Top of Data for processing

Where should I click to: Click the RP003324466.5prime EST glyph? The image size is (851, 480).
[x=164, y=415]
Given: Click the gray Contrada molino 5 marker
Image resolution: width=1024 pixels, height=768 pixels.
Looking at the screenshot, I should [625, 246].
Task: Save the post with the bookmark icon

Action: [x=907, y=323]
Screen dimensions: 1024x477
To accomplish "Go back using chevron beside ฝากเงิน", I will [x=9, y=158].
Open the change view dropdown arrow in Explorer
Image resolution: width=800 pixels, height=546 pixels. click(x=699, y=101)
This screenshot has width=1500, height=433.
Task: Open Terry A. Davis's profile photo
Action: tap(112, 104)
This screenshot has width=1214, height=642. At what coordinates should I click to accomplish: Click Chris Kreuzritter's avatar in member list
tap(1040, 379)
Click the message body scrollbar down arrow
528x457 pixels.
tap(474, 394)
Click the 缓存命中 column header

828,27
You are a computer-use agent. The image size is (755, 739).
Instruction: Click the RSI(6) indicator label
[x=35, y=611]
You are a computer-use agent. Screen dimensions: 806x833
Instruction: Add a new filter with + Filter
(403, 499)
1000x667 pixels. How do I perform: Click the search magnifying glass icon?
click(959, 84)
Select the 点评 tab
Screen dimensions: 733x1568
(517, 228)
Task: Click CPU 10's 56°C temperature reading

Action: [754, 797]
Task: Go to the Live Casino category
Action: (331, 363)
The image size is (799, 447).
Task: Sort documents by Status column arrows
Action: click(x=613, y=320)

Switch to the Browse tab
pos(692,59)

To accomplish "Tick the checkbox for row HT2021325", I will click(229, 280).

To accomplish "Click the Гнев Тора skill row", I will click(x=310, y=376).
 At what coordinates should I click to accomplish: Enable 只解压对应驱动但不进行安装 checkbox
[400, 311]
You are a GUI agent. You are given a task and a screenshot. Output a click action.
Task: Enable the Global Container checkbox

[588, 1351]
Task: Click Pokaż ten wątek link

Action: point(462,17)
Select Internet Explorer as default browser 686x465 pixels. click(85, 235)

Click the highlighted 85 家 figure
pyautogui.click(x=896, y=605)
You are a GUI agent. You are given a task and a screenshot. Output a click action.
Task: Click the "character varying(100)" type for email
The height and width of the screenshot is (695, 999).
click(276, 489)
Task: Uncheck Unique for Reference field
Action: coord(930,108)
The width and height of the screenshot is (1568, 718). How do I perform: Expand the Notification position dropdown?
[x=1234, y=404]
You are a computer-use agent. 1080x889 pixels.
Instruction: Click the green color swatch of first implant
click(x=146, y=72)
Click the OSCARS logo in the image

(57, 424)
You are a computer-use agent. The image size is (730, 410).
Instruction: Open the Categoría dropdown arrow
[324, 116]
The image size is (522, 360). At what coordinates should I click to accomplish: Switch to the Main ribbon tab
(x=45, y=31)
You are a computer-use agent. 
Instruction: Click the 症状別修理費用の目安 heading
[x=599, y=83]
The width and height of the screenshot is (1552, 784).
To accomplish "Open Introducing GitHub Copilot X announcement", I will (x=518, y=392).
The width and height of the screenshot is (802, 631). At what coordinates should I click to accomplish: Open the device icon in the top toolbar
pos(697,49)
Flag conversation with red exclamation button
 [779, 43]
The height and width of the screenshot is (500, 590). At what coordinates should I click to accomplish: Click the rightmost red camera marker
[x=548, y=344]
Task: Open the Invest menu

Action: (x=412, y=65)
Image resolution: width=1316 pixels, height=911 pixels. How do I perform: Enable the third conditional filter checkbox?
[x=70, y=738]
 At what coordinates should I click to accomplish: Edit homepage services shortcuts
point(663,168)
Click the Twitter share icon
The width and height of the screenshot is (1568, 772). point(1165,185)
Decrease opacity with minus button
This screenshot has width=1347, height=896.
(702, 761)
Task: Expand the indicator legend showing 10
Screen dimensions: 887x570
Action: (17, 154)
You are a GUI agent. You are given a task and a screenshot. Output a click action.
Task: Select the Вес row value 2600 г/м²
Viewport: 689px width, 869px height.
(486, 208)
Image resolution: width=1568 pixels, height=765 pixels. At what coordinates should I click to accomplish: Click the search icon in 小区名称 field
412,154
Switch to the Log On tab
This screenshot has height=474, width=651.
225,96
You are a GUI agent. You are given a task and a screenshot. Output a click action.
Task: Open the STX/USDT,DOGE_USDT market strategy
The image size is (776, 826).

Bottom of Data for processing

> _The problem_
Set down all the entries again, word for word.

> _Solution for this problem_
Where should I click to: Click the RP003324466.5prime EST glyph? The image size is (851, 480).
[x=164, y=415]
Given: Click the gray Contrada molino 5 marker
Image resolution: width=1024 pixels, height=768 pixels.
Looking at the screenshot, I should [625, 246].
Task: Save the post with the bookmark icon

Action: [x=907, y=323]
Screen dimensions: 1024x477
To accomplish "Go back using chevron beside ฝากเงิน", I will [x=9, y=158].
Open the change view dropdown arrow in Explorer
Image resolution: width=800 pixels, height=546 pixels. click(x=699, y=101)
This screenshot has width=1500, height=433.
Task: Open Terry A. Davis's profile photo
Action: tap(112, 104)
This screenshot has width=1214, height=642. At what coordinates should I click to accomplish: Click Chris Kreuzritter's avatar in member list
tap(1040, 379)
Click the message body scrollbar down arrow
528x457 pixels.
tap(474, 394)
Click the 缓存命中 column header

828,27
You are a computer-use agent. The image size is (755, 739).
Instruction: Click the RSI(6) indicator label
[x=35, y=611]
You are a computer-use agent. Screen dimensions: 806x833
Instruction: Add a new filter with + Filter
(403, 499)
1000x667 pixels. How do I perform: Click the search magnifying glass icon?
click(959, 84)
Select the 点评 tab
Screen dimensions: 733x1568
(517, 228)
Task: Click CPU 10's 56°C temperature reading

Action: [754, 797]
Task: Go to the Live Casino category
Action: (331, 363)
The image size is (799, 447).
Task: Sort documents by Status column arrows
Action: click(x=613, y=320)

Switch to the Browse tab
pos(692,59)

To accomplish "Tick the checkbox for row HT2021325", I will click(229, 280).

To accomplish "Click the Гнев Тора skill row", I will click(x=310, y=376).
 At what coordinates should I click to accomplish: Enable 只解压对应驱动但不进行安装 checkbox
[400, 311]
You are a GUI agent. You are given a task and a screenshot. Output a click action.
Task: Enable the Global Container checkbox

[588, 1351]
Task: Click Pokaż ten wątek link

Action: point(462,17)
Select Internet Explorer as default browser 686x465 pixels. click(85, 235)

Click the highlighted 85 家 figure
pyautogui.click(x=896, y=605)
You are a GUI agent. You are given a task and a screenshot. Output a click action.
Task: Click the "character varying(100)" type for email
The height and width of the screenshot is (695, 999).
click(276, 489)
Task: Uncheck Unique for Reference field
Action: coord(930,108)
The width and height of the screenshot is (1568, 718). How do I perform: Expand the Notification position dropdown?
[x=1234, y=404]
You are a computer-use agent. 1080x889 pixels.
Instruction: Click the green color swatch of first implant
click(x=146, y=72)
Click the OSCARS logo in the image

(57, 424)
You are a computer-use agent. The image size is (730, 410).
Instruction: Open the Categoría dropdown arrow
[324, 116]
The image size is (522, 360). At what coordinates should I click to accomplish: Switch to the Main ribbon tab
(x=45, y=31)
You are a computer-use agent. 
Instruction: Click the 症状別修理費用の目安 heading
[x=599, y=83]
The width and height of the screenshot is (1552, 784).
To accomplish "Open Introducing GitHub Copilot X announcement", I will (x=518, y=392).
The width and height of the screenshot is (802, 631). At what coordinates should I click to accomplish: Open the device icon in the top toolbar
pos(697,49)
Flag conversation with red exclamation button
 [779, 43]
The height and width of the screenshot is (500, 590). At what coordinates should I click to accomplish: Click the rightmost red camera marker
[x=548, y=344]
Task: Open the Invest menu

Action: (x=412, y=65)
Image resolution: width=1316 pixels, height=911 pixels. How do I perform: Enable the third conditional filter checkbox?
[x=70, y=738]
 At what coordinates should I click to accomplish: Edit homepage services shortcuts
point(663,168)
Click the Twitter share icon
The width and height of the screenshot is (1568, 772). point(1165,185)
Decrease opacity with minus button
This screenshot has width=1347, height=896.
(702, 761)
Task: Expand the indicator legend showing 10
Screen dimensions: 887x570
Action: (17, 154)
You are a GUI agent. You are given a task and a screenshot. Output a click action.
Task: Select the Вес row value 2600 г/м²
Viewport: 689px width, 869px height.
(486, 208)
Image resolution: width=1568 pixels, height=765 pixels. At what coordinates should I click to accomplish: Click the search icon in 小区名称 field
412,154
Switch to the Log On tab
This screenshot has height=474, width=651.
225,96
You are a GUI agent. You are given a task and a screenshot. Output a click action.
Task: Open the STX/USDT,DOGE_USDT market strategy
The image size is (776, 826).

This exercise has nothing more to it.